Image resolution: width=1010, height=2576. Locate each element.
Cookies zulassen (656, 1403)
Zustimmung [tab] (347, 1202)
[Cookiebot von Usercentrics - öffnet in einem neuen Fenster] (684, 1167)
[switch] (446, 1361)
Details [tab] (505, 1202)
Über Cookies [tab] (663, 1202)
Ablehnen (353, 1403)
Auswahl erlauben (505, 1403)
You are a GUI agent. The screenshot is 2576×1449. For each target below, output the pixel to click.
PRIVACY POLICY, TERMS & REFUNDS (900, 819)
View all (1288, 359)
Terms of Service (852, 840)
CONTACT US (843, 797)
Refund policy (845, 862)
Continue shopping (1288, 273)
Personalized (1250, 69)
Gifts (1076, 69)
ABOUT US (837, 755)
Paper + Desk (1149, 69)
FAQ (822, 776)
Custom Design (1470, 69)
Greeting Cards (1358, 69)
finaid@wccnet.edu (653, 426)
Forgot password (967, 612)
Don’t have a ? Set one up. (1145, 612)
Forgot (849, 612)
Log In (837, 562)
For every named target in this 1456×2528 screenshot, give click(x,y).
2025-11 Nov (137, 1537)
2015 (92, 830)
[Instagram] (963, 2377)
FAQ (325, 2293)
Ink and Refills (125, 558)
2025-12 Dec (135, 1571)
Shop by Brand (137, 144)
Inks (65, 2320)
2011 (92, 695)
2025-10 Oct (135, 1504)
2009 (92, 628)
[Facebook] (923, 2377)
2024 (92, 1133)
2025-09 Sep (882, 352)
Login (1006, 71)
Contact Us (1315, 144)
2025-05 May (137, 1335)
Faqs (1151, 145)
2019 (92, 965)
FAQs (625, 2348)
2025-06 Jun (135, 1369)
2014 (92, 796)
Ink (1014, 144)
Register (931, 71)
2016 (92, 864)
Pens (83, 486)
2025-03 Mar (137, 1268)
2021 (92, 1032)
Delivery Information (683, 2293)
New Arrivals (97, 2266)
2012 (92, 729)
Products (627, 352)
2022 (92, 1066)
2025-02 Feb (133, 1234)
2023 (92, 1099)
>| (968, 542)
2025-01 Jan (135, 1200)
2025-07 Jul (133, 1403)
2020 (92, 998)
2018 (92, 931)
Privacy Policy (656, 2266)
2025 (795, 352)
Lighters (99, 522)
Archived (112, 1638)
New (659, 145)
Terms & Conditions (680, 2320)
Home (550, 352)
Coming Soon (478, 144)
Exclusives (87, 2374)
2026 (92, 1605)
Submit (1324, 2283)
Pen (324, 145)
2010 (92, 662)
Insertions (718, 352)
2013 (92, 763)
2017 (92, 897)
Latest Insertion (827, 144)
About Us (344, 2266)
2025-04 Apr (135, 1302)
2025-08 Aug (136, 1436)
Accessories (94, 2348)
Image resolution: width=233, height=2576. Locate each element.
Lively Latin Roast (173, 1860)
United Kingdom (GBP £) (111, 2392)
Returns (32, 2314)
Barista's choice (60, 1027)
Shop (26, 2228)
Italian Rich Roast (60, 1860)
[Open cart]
§ §
## [The task]
From the material above, copy every line where the word "screenshot" is found.

## [Result]
You are a GUI agent. The screenshot is 2576×1449. For each target below, output the pixel to click.
For every named target in this 1456×2528 screenshot, give click(x,y).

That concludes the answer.